On a déjà remarqué combien la théorie de ces transformations successives des contacts extérieurs en sensations inconscientes, de celles-ci en perceptions, et ainsi de suite en idée, en volonté, jusqu’à la mise en action de nos muscles, combien cette théorie est en harmonie avec les découvertes physiques récentes sur la transformation des forces. Pour peu qu’on prête quelque attention à cet enchaînement physiologique, il y a ici plus qu’une simple analogie. Aux deux extrémités du circuit parcouru par l’influx nerveux, nous trouvons le monde extérieur.

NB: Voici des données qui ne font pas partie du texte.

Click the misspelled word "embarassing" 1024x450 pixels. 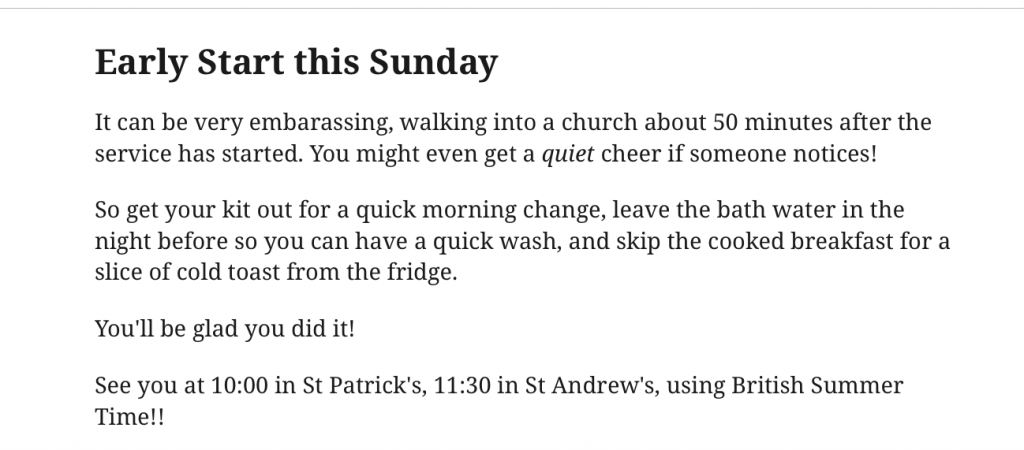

Revenons à l’exemple du supplicié, toujours bon, parce que là les choses se présentent avec une grande simplicité relative. Sa main est étendue immobile sur la table : on approche vivement un fer rouge, elle se retire, elle fait un mouvement où l’on peut voir l’équivalent mécanique du calorique dégagé par le métal. Toutefois la transformation n’est pas directe, elle a passé par deux actes nerveux au moins dans la moelle. Le calorique dégagé est devenu d’abord sensation inconsciente, puis, excitation motrice, puis mouvement. La transformation, immédiate dans le monde matériel, est donc médiate à travers l’organisme ; mais elle n’en est pas moins réelle. Les actes nerveux ne seraient en définitive que des transformations d’une nature particulière, des forces du monde physique. Il s’en faut que le problème se pose aussi simplement que nous le montrons ici ; cependant il semble que la solution ne

  1. Voyez, dans la Revue du 15 mai 1869, le Spiritualisme dans la science, par M. Auguste Laugel.